Zinc is a safe ingredient with the potential for many good effects. We use zinc and nano-zinc in several Elsom Research products.

[BobTheBuilder]

Hello DrYechiel,

Thank you for your detail response.

I think patents are a great resource, half the products never reach the public due to a money driven world "FDA", but yes total understand the scientific data.

"However, the patents mentioned “lithium or other small ions” and maybe they knew why “lithium” was not enough and why not to reveal what the other ions are" I didn't really read it that way, I thought on the terms of just small ions in WNT department, not meaning there were other ions. Patents all ways try to cover every part.

I can prove i have grown some hair with lithium added in shampoo (e.g. microscope photos) but I can say you are very right in the risk's with lithium which people forget due to there wanting - does this change your response?

I used lithium in a organic shampoo with DMSO this cause major shed's, i would not recommend anyone adding DMSO with lithium.

also funny you mention Lithium with Magnesium seems a fellow board member has regrown some hair with this method using both Lithium and Magnesium topically.

So in the above theory this mean magnesium should not be used?

"Li+ salts have been successfully used in the treatment of bipolar disorder without knowledge of its exact mechanism of action.  One hypothesis states that Li+ and Mg2+ compete for Mg2+binding sites due to similarities in their chemical properties"

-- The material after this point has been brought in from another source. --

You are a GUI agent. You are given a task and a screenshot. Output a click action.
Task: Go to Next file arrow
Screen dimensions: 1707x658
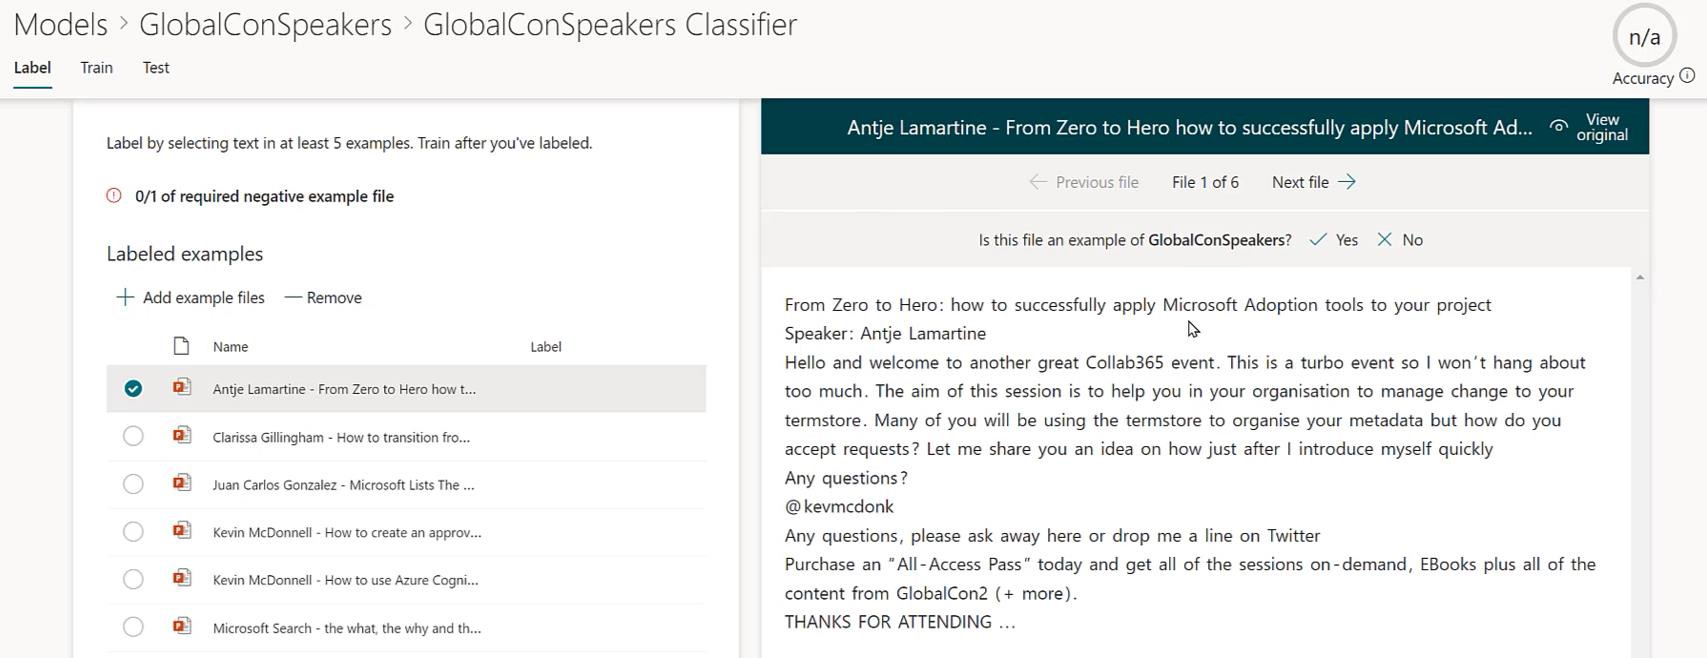[1313, 182]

I know why lowering sugar in the scalp has a major part in hair loss and I have the key/cure on hair loss that many scientists have missed.

What is your theory in why lowering sugar in the scalp has a part in hair loss?

[BobTheBuilder]

Also do you believe with these extreme measures of using lithium could cause tumors (topical use)?

"Aberrant activation of the Wnt signaling pathway is implicated in the development of a broad spectrum of tumors (1-3). Up-regulation of the Wnt-associated genes has been slow to play a role in the development of cancers. For example, Wnt16 is overexpressed in the pre-B subtype of acute lymphoblastic leukemia, which is characterized by a t(1;19) chromosomal translocation that results in the E2A-PBX1 fusion protein. Wnt16, a target gene of E2A-PBX1, plays a key role in leukemogenesis in such cases (4,5). However, although many Wnt genes (Wnt1, Wnt3a, and Wnt16) are thought to have oncogenic potential, others (Wnt5a and Wnt7a) have the characteristics of tumor surpressor genes (2). For example, most lung cancer cell lines and tissues show loss of Wnt7a, and the restoration of Wnt7a expression up-regulates E-cadherin and inhibits proliferation on non-small cell lung cancer cells in a peroxisome proliferator-activated receptor y-dependent manner (6-8). Loss of expression of ß-Catenin and E-cadherin is considered a marker of poor prognosis for lung cancer patients (9-12). Taken together, the evidence suggests that Wnt pathway activation may have opposing functions that depend on the ligand/receptor combination. Because of the multiple functions of the Wnt family, inhibition of all Wnt signaling may not be a perfect strategy for tumor therapy. One solution would be to target only Wnt signaling molecules that contribute significantly to tumorigenesis."